Frage: ProSieben trägt die Unterhaltung im Sender-Motto „We love to entertain you“. Gleichzeitig experimentiert der Sender gern mit journalistischen Formaten. Wie muss der Mix für Ihre Zielgruppe aussehen? Und was haben Sie in der kommenden Saison in petto?

Antwort: Wie ich vorhin bereits skizziert habe, sehen wir es als unsere Verantwortung, unser vergleichsweise junges Publikum nicht nur zu unterhalten, sondern auch über wichtige, gesellschaftliche Themen zu informieren. Und das mit der verlässlichen ProSieben-Handschrift: überraschend, neugierig und natürlich in der Prime Time. Kurz vor den US-Wahlen zeigen wir zum Beispiel das „ProSieben THEMA. Forrest Trump – Amerika vor der Schicksalswahl“. Für die Reportage dreht Thilo Mischke mehr als 40 Tage in den USA. Schon nächste Woche läuft der „JENKE. Report. Bordell Deutschland“, ein sehr starker Film. Was die meisten wahrscheinlich nicht wissen, Deutschland hat die liberalsten Prostitutions-Gesetze in ganz Europa.

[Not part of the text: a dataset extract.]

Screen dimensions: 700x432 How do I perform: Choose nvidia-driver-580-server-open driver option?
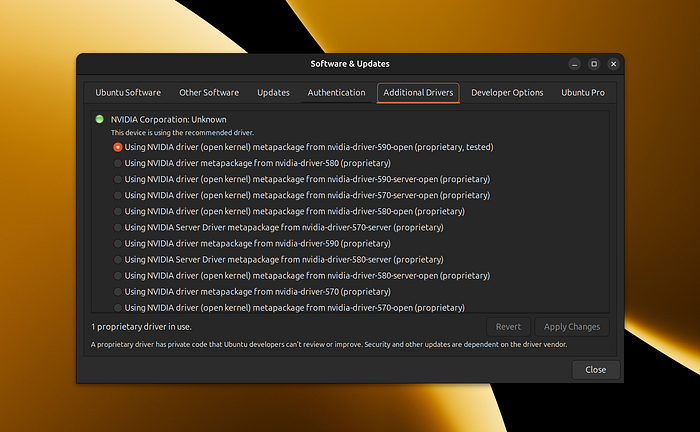[x=118, y=275]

Frage: ZDF-Zuschauer sind – Stand 2022 – im Schnitt 65 Jahre alt, die des Ersten ein Jahr jünger. Unter 50, nämlich durchschnittlich 44, ist nur das ProSieben-Publikum. Sind ARD und ZDF überhaupt noch eine Konkurrenz für Sie?

Antwort: Lassen sie es mich so formulieren: Auch wenn wir bei den jüngeren Zuschauern, den 14- bis 49-Jährigen, gerade im Entertainment häufig die Nase vorn haben: Einmal im Jahr zum ESC-Finale sitze auch ich mit Freunden und Familie vor der ARD.

Frage: Die Öffentlich-Rechtlichen stehen unter Beschuss. Rechtspopulisten zeichnen das Bild einer staatlich geförderten Parallelwelt. Nützt diese Stimmung den privaten Sendern? Oder stehen hier Dinge zur Disposition, die auch Ihre eigene Arbeit berühren?

Antwort: Wenn wir auf die Welt blicken, können wir alle sehr glücklich und dankbar sein, dass in unserem Land Meinungs- und Pressefreiheit herrschen und unabhängige Berichterstattung möglich ist. Dieses System ist ein hohes Gut, das wir beschützen müssen. Und darin spielt der öffentlich-rechtliche Rundfunk eine wichtige Rolle. Die Erzählung von gesteuerten Medien und Fake News betrifft nicht nur einzelne Akteure, sondern die Medienwelt als Ganzes. Deshalb sind wir alle in der Pflicht, sehr genau darauf zu achten, sauber und faktisch zu berichten und journalistische Standards einzuhalten, um Populisten keine Argumente zu liefern.